# AARGH!!



## SistA HazeL (Aug 10, 2008)

Right now, at this moment, it feels like different parts of my body wants to go to different places, i got a splitting headache and a lot of things running through my mind...

AARGH!!


----------



## Mark (Jul 21, 2008)

You had better wrap yourself in a blanket before you fly apart.
People do spontaneously fly apart.

Having things going through you mind (except bullets and other projectiles) is good in a way.
Some people with dpd describe their brains as dead and having no thoughts.
Look on the bright side I guess.
Let?s start or own DPD short hand.
LOBS - Look On the Bright Side.
IDKWIAAM - I Don't Know Who I Am Any More
IMBIIM - It's Me But It Isn?t Me
IFLAFR - I Feel Like A F-cken Robot
MTJE14CAAEW!- My Toad Just Eat 14 Crickets And An Ear Wig!


----------



## Guest (Aug 29, 2008)

Mark said:


> People do spontaneously fly apart.


lol


----------



## peachy (Feb 9, 2008)

Mark said:


> MTJE14CAAEW!- My Toad Just Eat 14 Crickets And An Ear Wig!

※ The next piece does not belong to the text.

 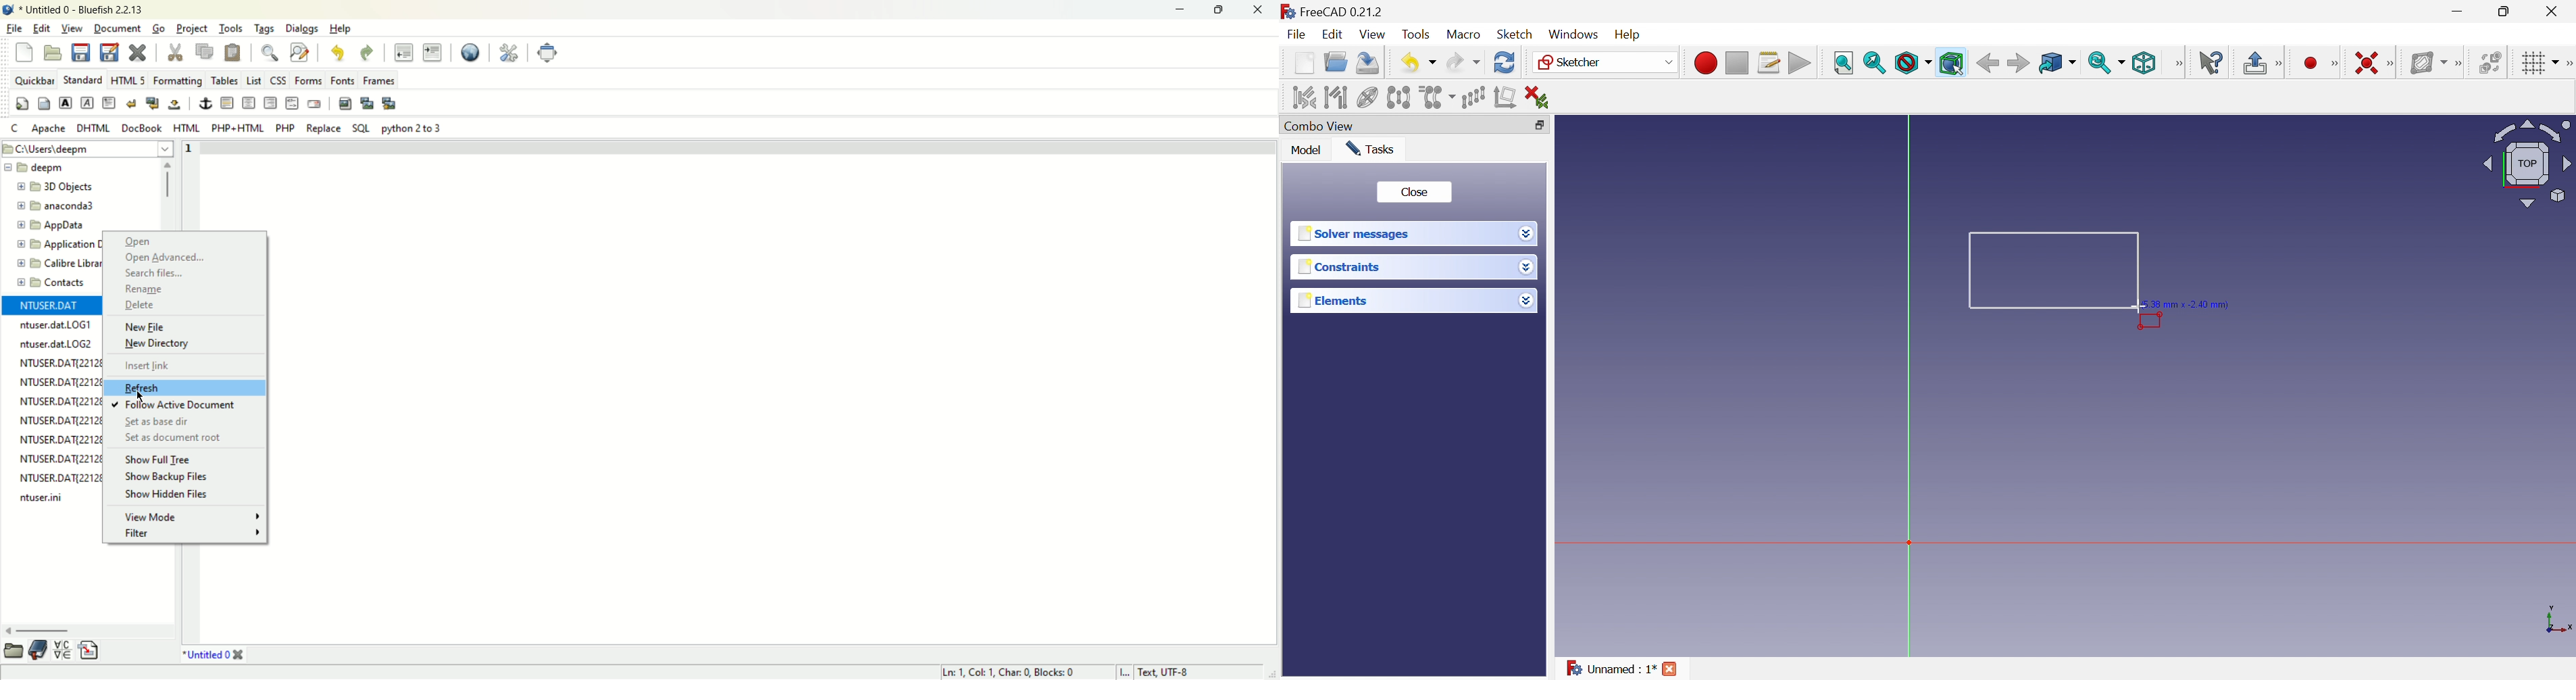 What do you see at coordinates (1988, 64) in the screenshot?
I see `Back` at bounding box center [1988, 64].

ahhaahahhaahhaah sometimes i wish i had as many brilliant things to say as you. 
you keep this site alive. hmm which is good for most of us here as we are all feelin mostly dead.


----------



## SistA HazeL (Aug 10, 2008)

peachyderanged said:


> Mark said:
> 
> 
> > MTJE14CAAEW!- My Toad Just Eat 14 Crickets And An Ear Wig!
> ...


Haha how random was that ear wig thing? Lol. Mark, you say the most random things. yep random u r lol.


----------



## Mark (Jul 21, 2008)

I wish it the toad thing was random but I had just writen about it.

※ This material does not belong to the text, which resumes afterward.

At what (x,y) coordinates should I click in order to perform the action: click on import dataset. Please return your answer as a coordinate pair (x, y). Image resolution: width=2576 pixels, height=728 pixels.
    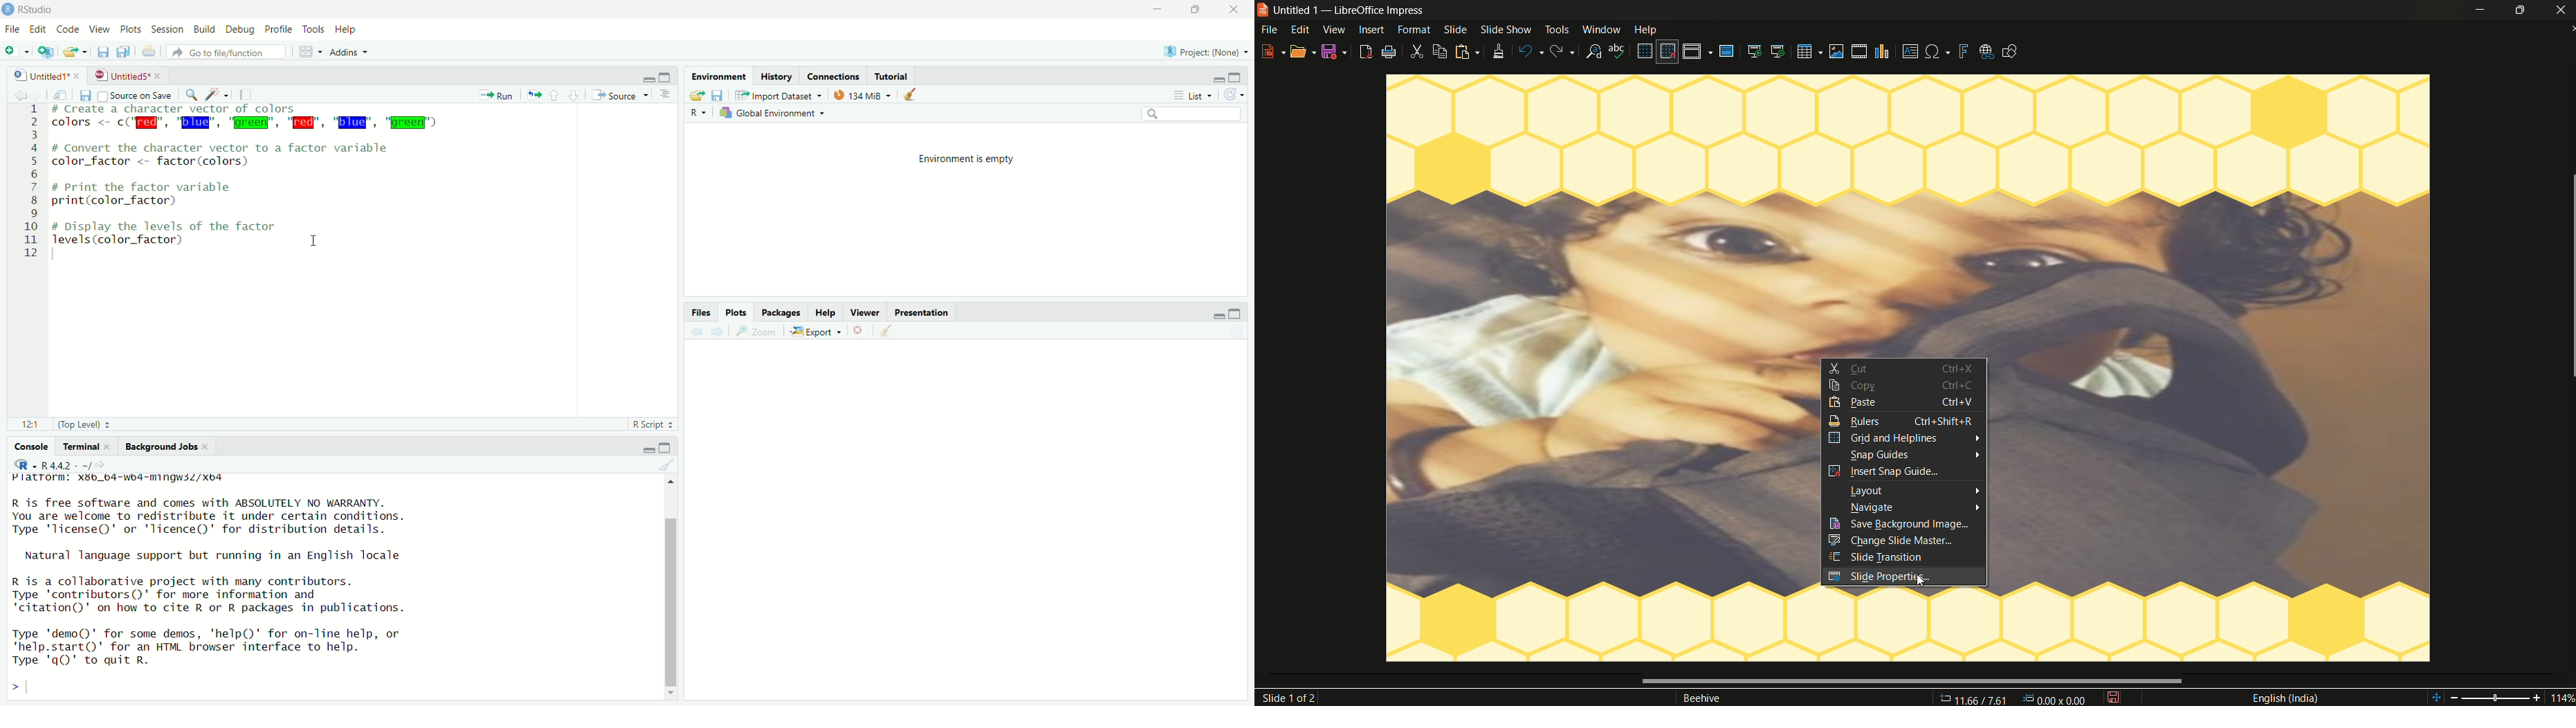
    Looking at the image, I should click on (780, 94).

we need this short hand also:

DJWSFFASOP - Darren Just Wrote Something F-cken Funny About Some Ones Post


----------



## Guest (Aug 29, 2008)

Yea but i've had many complaints from female members... so I have to calm down with what I joke about. Glad we have another down to earth guy on here Mark.


----------



## SistA HazeL (Aug 10, 2008)

UPDATE: 
It's 2am. Can't sleep. :shock:


----------



## Guest (Aug 29, 2008)

You're cute.


----------



## SistA HazeL (Aug 10, 2008)

Lol thanks Darren *blushes*


----------



## Guest (Aug 29, 2008)

IWTCD


----------



## Guest (Aug 29, 2008)

hazelnutta said:


> Lol thanks Darren *blushes*


Like I always say; Thank your parents =).


----------



## Guest (Aug 29, 2008)

Spirit said:


> IWTCD


I want to "c" darren? :wink:


----------



## peachy (Feb 9, 2008)

cum?


----------



## Guest (Aug 29, 2008)

Tutt tutt... such a word "shouldn't" be written by a female =P


----------



## Guest (Aug 29, 2008)

Guess what i'm doing to myself "right" now....


----------



## SistA HazeL (Aug 10, 2008)

Lol this is gettin too random. Darren, r u doing what i think u r doing?


----------



## SistA HazeL (Aug 10, 2008)

Lol this is gettin too random. Darren, r u doing what i think u r doing?


----------



## Guest (Aug 29, 2008)

hazelnutta said:


> Lol this is gettin too random. Darren, r u doing what i think u r doing?


I got a body massager thingy thing and massaging my head, back and chest... fookin smoothhhh... makes you feel kewlies =).


----------



## Guest (Aug 29, 2008)

yeah coz i allways going around saying things like "i want to cum darren" lmao...omg as if i would say that!


----------



## peachy (Feb 9, 2008)

lolol. i know spirit. perhaps you should settle down with all that talk to darren.


----------



## Guest (Aug 29, 2008)

I can make it happen *Rubs hands together and blows on em*


----------



## Guest (Aug 29, 2008)

peachyderanged said:


> lolol. i know spirit. perhaps you should settle down with all that talk to darren.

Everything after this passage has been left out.